Pubdate: Fri, 15 Feb 2002
Source: News & Observer (NC)
Copyright: 2002 The News and Observer Publishing Company
Contact:  http://www.news-observer.com/
Details: http://www.mapinc.org/media/304
Author: Angela Heywood Bible, Staff Writer
Related: http://www.mapinc.org/drugnews/v02/n217/a08.html

SEIZURES OF DISKS INTRIGUE CHATHAM

PITTSBORO - The mystery of Chatham County's missing marijuana developed a 
new twist Wednesday when two FBI agents asked a county commissioner who is 
also running for sheriff to help them confiscate a year of telephone 
recordings from the county's emergency dispatch center.

Commissioner Rick Givens said the agents, who delivered a subpoena for all 
recordings of incoming calls placed to the center between Sept. 1, 2000, 
and Sept. 1, 2001, asked him to tag along because "they wanted someone 
credible to expedite the process."

To some, that explanation seems strange. Givens, a four-year commissioner, 
has been outspoken this past year about getting to the bottom of the 
September 2000 theft of 5,000 pounds of marijuana from the sheriff's office 
- -- three-fifths of it from a surplus Army truck parked behind the 
department and the rest from a shallow pit at the county landfill.

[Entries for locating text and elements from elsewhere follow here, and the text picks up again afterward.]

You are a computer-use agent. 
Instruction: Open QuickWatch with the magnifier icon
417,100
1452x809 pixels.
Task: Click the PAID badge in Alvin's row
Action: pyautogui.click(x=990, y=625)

In June, at a news conference in Pittsboro, the FBI announced it was 
investigating the thefts. So far, no charges have been filed. An FBI agent 
handling the case did not return a call to his office Thursday. Sheriff Ike 
Gray did not return repeated calls to his office Wednesday and Thursday.

Dispatch centers record all of their telephone communications, consisting 
of 911, personal and administrative calls. Those include nonemergency calls 
from complainants, officers, outside agencies and alarm companies, said 
Nick Waters, Orange County emergency management director.

The recordings also include informants for CrimeStoppers giving tips to 
dispatchers, said James Bowden, a Siler City police sergeant and candidate 
for sheriff. One possibility, Bowden said, is that the FBI agents could be 
searching for evidence of a caller reporting something that was never 
investigated.

"Evidently there's some type of conversation they're looking for," Bowden 
said, "a call that came in that they're interested in."

The agents must have found something new, he said, or they would have 
subpoenaed the recordings months ago.

While Bowden had no involvement in the seizure of the recordings, which are 
made on DVDs, he suspects it was part of the FBI's investigation into the 
missing drugs.

"I'm sure if the FBI was down there about the [recordings], it was because 
of the marijuana," he said. "That's what they're there for."

But Bowden "has no earthly idea" why the agents asked Givens -- or anyone 
- -- to accompany them. As a law enforcement officer, he said, he would have 
delivered the subpoena on his own.

"I think they went to him as a county commissioner to make sure it was 
handled properly and legally," Bowden said. "Don't ask me why they picked 
him. I don't know why they didn't go to the county manager."

Randy Knight, a retired trooper who also plans to run for sheriff, said he 
couldn't imagine why FBI agents would ask Givens to accompany them. "Of all 
people, why him?" Knight said.

Regardless, both Bowden and Knight say Givens' involvement with the FBI and 
the recordings won't affect the upcoming sheriff's race.

Waters said he was surprised the Chatham center still had the recordings 
from September 2000. His office recycles their disks every three to six 
months, unless they have evidentiary value.

"That's a lot of listening somebody's got to do," Waters said. "Oh, man."